### DESCRIÇÃO DA TAREFA
Prossiga o texto abaixo sobre o livro Em Busca das Penas Perdidas, começando logo depois da última frase apresentada.

### TRECHO PARA LEITURA
EM BUSCA DAS PENAS PERDIDAS

INTRODUÇÃO

Eugenio Raul Zaffaroni, 51 anos é professor titular da universidade nacional de Buenos Aires, diretor do instituto latino americano das nações unidas para prevenção do crime e tratamento do delinqüente e autor consagrado internacionalmente com diversas obras de larga circulação nos meios jurídicos, políticos e universitário da América latina. Em Busca das Penas Perdidas, seu ultimo livro, é o mais criativo trabalho de Zaffaroni segundo Nelo Batista. Nele se apresenta uma visão abrangente da crise social e institucional que atualmente se desenrola na América latina e que toma a forma de um processo de deslegitimação do sistema penal na região. O livro oferece uma resenha critica de diversas orientações teóricas que abre falência nessa crise de legitimidade e uma proposta de reordenação do direito penal que busque uma saída para essa dolorosa e permanente realidade jurídica social. Zaffaroni habilita compreender menos idealiticamente a função do sistema penal, para isto chegou a se afastar juntamente com outros professores da universidade chamado para um esforço de transformação, cooperando assim para que os juristas brasileiros, criminologos, cientistas sociais tivessem acesso ao mais criativo trabalho de Raul Zaffaroni.

I - As “Peines Perdues”

Iniciamos primeiramente com a constatação de uma situação critica no sentido mais ou menos análogo de uma situação que podemos dizer “espiritual” e refere-se a um conjunto de aspectos intelectuais e afetivos onde a perda de segurança é o fato mais preocupante. Esta situação critica não se pode tomar com causa como alguns imaginam onde se nega sua origem. Porém na sociedade a medida em que as coisas vão se tornando insustentáveis inicia-se uma evasão mediante a mecanismos negadores que insistem em conservar uma segurança embora os mesmo reconheçam que ela tem alguns problemas, sendo que estes costumam ser deixados de lado, através de uma delimitação discursiva arbitrária que evita confrontar a crise.

Mas estes mecanismos que negam não podem superar sua essência, afinal é difícil ocultar essa situação critica que se manifesta em uma progressiva “perda” das “penas”, isto é, as penas como castigos, torturas sem sentido.

Hoje se tornou comum a descrição de operacionalidade real dos sistemas penais e palavras que nada tem a ver com a real forma pela qual discursos jurídico-penais imaginam que atuem. Baseia-se então em uma realidade que não existe e os órgãos que deveriam levar mais corretamente essa programação atua de forma totalmente diferente.

Toda esta contradição requer algumas demonstrações urgentes em alguns paises centrais, porém na América Latina esta observação é apenas superficial. “A dor e a morte em nossos sistemas penais estão tão perdidas que o discurso jurídico-penal não pode ocultar seu desbaratamento valendo-se de seu antiquado arsenal de racionalizações reiterativas: achamos em verdade, frente a um discurso que se desarma ao mais leve toque com a realidade”.(p.12)

Enquanto o discurso jurídico-penal se contém cada vez menos, afinal já esgotaram-se todo seu arsenal de ficções, órgãos do sistema penal tentam de qualquer maneira através de seu poder controlar um marco social que é a morte em massa.

### MATERIAL APRESENTADO
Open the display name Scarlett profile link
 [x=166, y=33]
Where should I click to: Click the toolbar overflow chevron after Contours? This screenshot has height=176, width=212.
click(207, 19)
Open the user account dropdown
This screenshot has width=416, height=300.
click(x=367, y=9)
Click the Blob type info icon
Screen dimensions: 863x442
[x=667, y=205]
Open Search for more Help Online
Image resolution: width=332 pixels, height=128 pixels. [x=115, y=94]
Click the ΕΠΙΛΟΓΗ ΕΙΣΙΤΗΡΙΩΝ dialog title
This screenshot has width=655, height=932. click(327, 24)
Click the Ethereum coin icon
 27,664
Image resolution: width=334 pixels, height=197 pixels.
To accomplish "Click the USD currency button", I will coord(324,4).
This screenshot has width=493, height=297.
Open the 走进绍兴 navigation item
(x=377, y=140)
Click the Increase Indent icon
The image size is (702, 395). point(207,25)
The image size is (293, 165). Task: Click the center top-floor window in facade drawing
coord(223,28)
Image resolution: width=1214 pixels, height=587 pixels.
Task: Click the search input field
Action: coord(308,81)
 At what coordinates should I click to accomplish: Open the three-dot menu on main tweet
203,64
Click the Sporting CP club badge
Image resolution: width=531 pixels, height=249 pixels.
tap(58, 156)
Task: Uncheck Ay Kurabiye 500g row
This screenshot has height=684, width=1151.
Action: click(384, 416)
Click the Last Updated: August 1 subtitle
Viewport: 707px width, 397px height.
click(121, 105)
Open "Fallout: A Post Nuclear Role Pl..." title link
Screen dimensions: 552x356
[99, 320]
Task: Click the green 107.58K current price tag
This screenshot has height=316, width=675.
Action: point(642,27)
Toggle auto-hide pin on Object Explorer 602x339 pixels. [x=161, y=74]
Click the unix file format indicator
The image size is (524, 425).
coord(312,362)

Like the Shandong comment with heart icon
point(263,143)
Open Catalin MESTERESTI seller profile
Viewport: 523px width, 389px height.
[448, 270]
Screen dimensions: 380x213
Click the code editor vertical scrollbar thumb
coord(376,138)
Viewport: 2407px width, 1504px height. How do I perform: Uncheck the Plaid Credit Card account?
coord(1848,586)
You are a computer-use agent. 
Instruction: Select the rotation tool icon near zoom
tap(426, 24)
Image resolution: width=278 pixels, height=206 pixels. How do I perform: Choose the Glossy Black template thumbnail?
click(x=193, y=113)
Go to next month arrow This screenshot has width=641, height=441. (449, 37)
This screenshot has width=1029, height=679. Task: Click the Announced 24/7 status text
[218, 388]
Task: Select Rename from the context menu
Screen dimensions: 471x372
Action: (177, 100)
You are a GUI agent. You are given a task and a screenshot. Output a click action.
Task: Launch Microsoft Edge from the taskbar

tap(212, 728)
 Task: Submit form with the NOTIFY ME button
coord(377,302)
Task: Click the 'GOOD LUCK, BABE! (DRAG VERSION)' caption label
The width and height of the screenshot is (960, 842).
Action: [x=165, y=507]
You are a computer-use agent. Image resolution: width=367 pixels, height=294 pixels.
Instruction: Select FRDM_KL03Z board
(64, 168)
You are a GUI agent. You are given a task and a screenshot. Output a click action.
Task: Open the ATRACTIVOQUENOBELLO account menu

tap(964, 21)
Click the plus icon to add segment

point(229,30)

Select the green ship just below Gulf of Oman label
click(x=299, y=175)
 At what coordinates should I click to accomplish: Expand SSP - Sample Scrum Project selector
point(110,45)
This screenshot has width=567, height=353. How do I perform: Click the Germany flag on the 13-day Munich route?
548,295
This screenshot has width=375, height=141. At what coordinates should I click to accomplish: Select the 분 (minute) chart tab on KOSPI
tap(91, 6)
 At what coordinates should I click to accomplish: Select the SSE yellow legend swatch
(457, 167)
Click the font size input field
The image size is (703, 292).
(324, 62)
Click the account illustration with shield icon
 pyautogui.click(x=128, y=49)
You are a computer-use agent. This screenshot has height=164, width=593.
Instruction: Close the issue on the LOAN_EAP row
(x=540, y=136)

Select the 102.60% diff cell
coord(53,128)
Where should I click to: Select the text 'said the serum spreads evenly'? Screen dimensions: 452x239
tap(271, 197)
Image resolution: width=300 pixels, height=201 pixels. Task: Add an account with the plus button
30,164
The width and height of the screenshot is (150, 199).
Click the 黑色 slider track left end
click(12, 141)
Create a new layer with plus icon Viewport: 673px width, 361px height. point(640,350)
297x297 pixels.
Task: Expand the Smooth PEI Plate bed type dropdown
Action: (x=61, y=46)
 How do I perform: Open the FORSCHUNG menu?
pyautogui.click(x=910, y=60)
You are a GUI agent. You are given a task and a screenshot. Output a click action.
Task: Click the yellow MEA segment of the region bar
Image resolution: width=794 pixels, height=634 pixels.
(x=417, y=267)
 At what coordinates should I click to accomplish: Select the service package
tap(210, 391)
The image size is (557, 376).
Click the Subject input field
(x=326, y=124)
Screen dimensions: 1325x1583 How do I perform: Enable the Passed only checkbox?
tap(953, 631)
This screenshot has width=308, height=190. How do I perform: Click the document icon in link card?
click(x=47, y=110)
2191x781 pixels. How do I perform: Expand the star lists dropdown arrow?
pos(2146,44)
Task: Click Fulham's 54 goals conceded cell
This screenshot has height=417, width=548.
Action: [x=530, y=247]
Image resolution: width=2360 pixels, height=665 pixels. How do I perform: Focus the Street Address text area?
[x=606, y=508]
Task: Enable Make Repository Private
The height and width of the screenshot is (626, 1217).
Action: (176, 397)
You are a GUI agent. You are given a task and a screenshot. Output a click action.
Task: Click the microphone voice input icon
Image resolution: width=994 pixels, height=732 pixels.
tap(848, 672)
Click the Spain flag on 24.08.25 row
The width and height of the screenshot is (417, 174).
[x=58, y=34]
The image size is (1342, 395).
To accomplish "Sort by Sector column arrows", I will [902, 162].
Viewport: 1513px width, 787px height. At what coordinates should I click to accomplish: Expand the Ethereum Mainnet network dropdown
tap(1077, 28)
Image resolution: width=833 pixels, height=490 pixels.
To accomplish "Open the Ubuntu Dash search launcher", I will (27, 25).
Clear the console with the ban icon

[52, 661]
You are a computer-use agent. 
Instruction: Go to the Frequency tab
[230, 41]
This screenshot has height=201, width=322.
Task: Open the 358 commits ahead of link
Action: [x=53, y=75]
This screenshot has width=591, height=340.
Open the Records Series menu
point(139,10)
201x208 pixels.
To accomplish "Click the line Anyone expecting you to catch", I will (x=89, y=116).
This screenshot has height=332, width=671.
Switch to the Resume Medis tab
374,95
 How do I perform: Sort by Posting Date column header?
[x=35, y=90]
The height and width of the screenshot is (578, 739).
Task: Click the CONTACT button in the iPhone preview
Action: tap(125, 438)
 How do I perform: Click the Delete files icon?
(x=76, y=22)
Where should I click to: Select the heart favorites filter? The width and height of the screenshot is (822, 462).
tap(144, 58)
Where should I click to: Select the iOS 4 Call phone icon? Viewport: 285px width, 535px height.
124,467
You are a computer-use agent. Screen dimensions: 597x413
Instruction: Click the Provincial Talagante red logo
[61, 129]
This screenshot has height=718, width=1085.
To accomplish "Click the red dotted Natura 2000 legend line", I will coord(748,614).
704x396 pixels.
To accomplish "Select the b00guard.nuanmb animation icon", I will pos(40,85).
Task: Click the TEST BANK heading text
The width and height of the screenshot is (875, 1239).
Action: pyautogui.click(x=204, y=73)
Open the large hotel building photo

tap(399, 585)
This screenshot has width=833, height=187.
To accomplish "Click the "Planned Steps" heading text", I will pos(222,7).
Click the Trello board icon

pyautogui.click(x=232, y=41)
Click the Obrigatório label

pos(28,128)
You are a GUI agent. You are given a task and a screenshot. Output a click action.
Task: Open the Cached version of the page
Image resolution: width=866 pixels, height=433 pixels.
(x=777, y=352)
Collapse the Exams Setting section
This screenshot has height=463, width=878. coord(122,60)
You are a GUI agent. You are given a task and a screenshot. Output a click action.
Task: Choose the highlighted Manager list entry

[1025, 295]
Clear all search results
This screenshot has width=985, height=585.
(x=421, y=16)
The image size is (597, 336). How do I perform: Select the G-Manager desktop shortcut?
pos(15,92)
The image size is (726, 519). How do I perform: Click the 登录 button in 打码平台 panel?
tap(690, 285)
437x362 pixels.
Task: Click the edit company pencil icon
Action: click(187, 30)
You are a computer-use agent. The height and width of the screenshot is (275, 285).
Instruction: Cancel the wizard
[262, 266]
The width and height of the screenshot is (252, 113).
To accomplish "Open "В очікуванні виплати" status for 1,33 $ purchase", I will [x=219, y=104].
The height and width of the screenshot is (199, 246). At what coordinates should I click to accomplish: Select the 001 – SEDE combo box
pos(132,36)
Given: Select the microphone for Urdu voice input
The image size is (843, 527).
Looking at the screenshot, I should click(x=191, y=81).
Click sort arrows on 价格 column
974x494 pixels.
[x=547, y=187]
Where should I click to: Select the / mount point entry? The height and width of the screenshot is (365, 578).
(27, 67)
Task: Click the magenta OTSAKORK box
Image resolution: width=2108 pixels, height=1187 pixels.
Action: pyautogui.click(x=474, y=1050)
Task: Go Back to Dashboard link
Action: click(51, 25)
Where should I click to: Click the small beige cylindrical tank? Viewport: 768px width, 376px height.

### RESPOSTA AO EXERCÍCIO
O sistema penal na maioria dos paises da região opera em um nível tão alto de violência que acabam causando mais mortes do que a totalidade de homicídios dolosos entre desconhecidos praticados por particulares, mas por outro lado relacionando-se as suas omissões concordamos que o sistema penal mostra-se incapaz de conter os abortos, homicídios no transito entre outros que são causa de morte mas não depende do sistema penal para que sejam evitados. Já neste sistema notamos então que as “penas perdidas” não requerem uma demonstração apurada.

Notamos então que o discurso jurídico-penal é falso, porém se atribuirmos sua permanência a má fé ou a formação autoritária seria muito simples e apenas se somaria a uma outra falsidade. O discurso jurídico-penal falso não é nem um produto de má fé por simples conveniente que seja e também um resultado da elaboração de algum gênio maligno, mas se mantém por não poder ser substituído ou outro discurso em razão de se defender direitos de algumas pessoas. Sempre se soube que todo esse discurso latino-americano era falso, afinal não é mais possível sair desse impasse em dizer o que é certo ou o que é errado em todo esse sistema penal, ou seja, apresentar soluções ou apontar defeitos seria mais fácil ao ter que mudar radicalmente todo o sistema penal.

“Hoje temos consciência de que a realidade operacional de nossos sistemas penais jamais poderá adequar-se à planificação do discurso jurídico-penal, e que todos os sistemas penais apresentam características estruturais próprias de seu exercício do poder que cancelam o discurso jurídico-penal e que, por constituírem marcas de essência, não podem ser eliminadas, sem a supressão dos próprios sistemas penais. A seletividade, a reprodução da violência, a criação de condições para maiores condutas lesivas, a corrupção institucionalizada, a concentração de poder, a verticalização social e a destruição das relações horizontais ou comunitárias não são características conjunturais, mas estruturais do exercício de poder de todos os sistemas penais”.

II – Legalidade e Legitimidade

1. A utópica legitimidade do sistema penal. O sistema penal é uma complexa manifestação do poder social, sendo que este poder não é estático, mas sim algo que exerce – um exercício – logo o sistema penal mostra-se um exercício de poder planejado racionalmente, uma vez que é legitimo, ou seja, possui como característica outorgada por sua racionalidade.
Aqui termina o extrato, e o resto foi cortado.